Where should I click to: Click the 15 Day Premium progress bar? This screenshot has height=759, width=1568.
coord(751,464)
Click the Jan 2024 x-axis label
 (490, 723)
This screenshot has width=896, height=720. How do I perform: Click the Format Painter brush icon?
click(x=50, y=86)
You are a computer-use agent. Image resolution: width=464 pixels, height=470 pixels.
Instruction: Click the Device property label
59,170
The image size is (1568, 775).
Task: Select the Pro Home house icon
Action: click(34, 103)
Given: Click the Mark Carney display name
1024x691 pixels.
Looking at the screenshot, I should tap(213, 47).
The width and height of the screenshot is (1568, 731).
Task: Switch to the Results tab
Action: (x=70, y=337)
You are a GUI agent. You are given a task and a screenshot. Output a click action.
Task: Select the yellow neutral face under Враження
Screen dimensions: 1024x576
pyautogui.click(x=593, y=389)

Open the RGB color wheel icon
----------
→ **SET TASK**:
Convert the listing, from the line containing "Click the Jan 2024 x-axis label" through the end of the listing, into a numbered list, leaving out any blank lines.

→ **SOLUTION BELOW**:
1. Click the Jan 2024 x-axis label
2.  (490, 723)
3. This screenshot has width=896, height=720. How do I perform: Click the Format Painter brush icon?
4. click(x=50, y=86)
5. You are a computer-use agent. Image resolution: width=464 pixels, height=470 pixels.
6. Instruction: Click the Device property label
7. 59,170
8. The image size is (1568, 775).
9. Task: Select the Pro Home house icon
10. Action: click(34, 103)
11. Given: Click the Mark Carney display name
12. 1024x691 pixels.
13. Looking at the screenshot, I should tap(213, 47).
14. The width and height of the screenshot is (1568, 731).
15. Task: Switch to the Results tab
16. Action: (x=70, y=337)
17. You are a GUI agent. You are given a task and a screenshot. Output a click action.
18. Task: Select the yellow neutral face under Враження
19. Screen dimensions: 1024x576
20. pyautogui.click(x=593, y=389)
21. Open the RGB color wheel icon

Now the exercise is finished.